> _TAREFAS A REALIZAR_
#1 As afirmações a seguir estão de acordo com o texto sobre a Constituição? Responda sim ou não para cada uma e cite literalmente as palavras do texto que decidem: (a) Conforme o Preâmbulo, o povo brasileiro procurou instituir um Estado Democrático de Direito. (b) O sistema tributário deve ser pensado sem relação com os valores e princípios adotados pela Constituição. (c) A obra de José Afonso da Silva mencionada é o Comentário Contextual à Constituição.
#2 Você pode copiar, sem alterar nada, o trecho do texto sobre a Constituição entre "Raciocinemos: a Constituição" e "pacífica das controvérsias.", ambos inclusive?

##### TEXTO DE ORIGEM

Raciocinemos: a Constituição é o texto normativo básico que estrutura todo o ordenamento jurídico. Segundo José Afonso da Silva (Comentário Contextual à Constituição), trata-se da ideia fundante ou da concepção básica que encontra sua expressão na Constituição. Lembra esse autor que, conforme o Preâmbulo da Constituição de 1988, o povo brasileiro, por seus representantes, procurou instituir um Estado Democrático de Direito, destinado a assegurar o exercício dos direitos sociais e individuais, a liberdade, a segurança, o bem-estar, o desenvolvimento, a igualdade, e a justiça como valores supremos de uma sociedade fraterna, pluralista e sem preconceitos, fundada na harmonia social e comprometida na ordem interna e internacional com a solução pacífica das controvérsias.

Tomando como ponto de partida os valores e princípios adotados pela Constituição deve-se pensar o sistema tributário compatível com tais valores e princípios ou que contribua para sua realização.

##########
##### CONTEÚDO DOS DADOS

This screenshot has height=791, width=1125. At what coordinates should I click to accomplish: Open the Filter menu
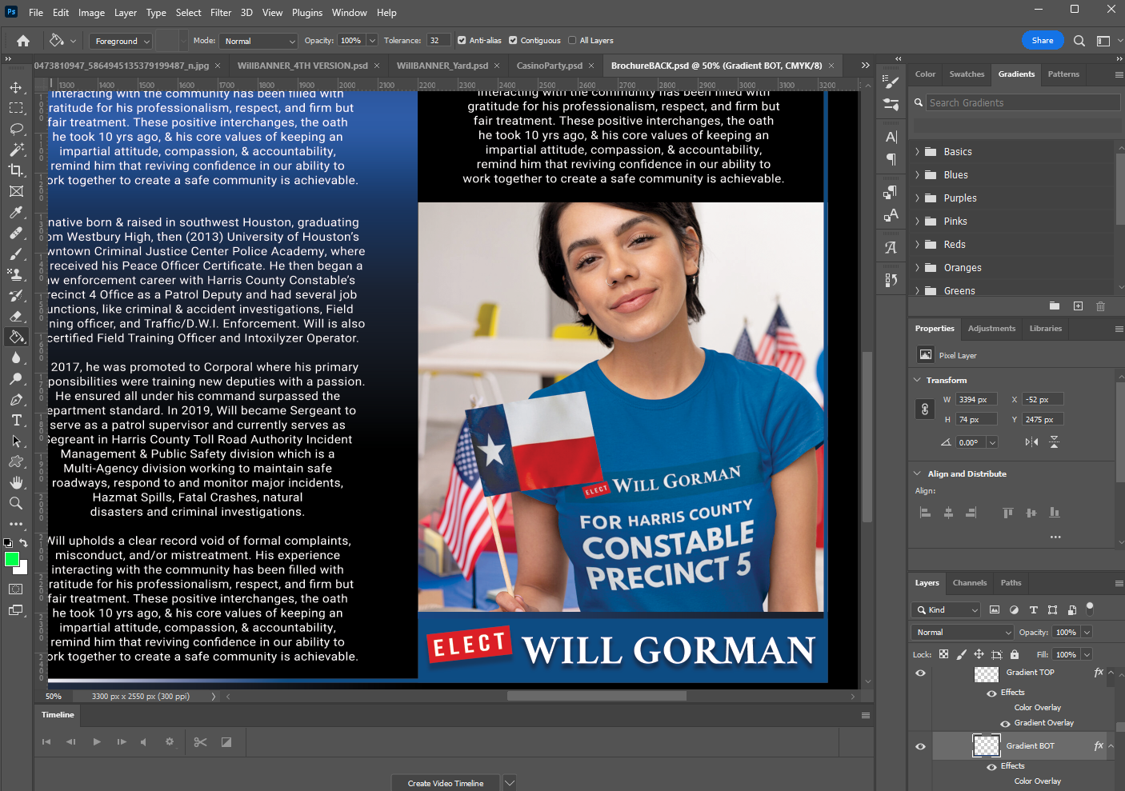[x=221, y=13]

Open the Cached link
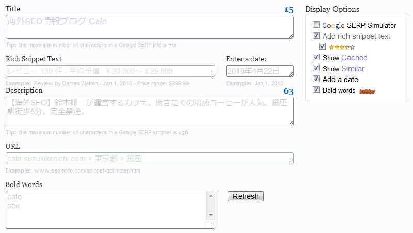tap(354, 58)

##########

> _RESPOSTAS DADAS_
#1
(a) Sim: "o povo brasileiro, por seus representantes, procurou instituir um Estado Democrático de Direito"
(b) Não: "deve-se pensar o sistema tributário compatível com tais valores e princípios ou que contribua para sua realização"
(c) Sim: "Segundo José Afonso da Silva (Comentário Contextual à Constituição)"

#2
Raciocinemos: a Constituição é o texto normativo básico que estrutura todo o ordenamento jurídico. Segundo José Afonso da Silva (Comentário Contextual à Constituição), trata-se da ideia fundante ou da concepção básica que encontra sua expressão na Constituição. Lembra esse autor que, conforme o Preâmbulo da Constituição de 1988, o povo brasileiro, por seus representantes, procurou instituir um Estado Democrático de Direito, destinado a assegurar o exercício dos direitos sociais e individuais, a liberdade, a segurança, o bem-estar, o desenvolvimento, a igualdade, e a justiça como valores supremos de uma sociedade fraterna, pluralista e sem preconceitos, fundada na harmonia social e comprometida na ordem interna e internacional com a solução pacífica das controvérsias.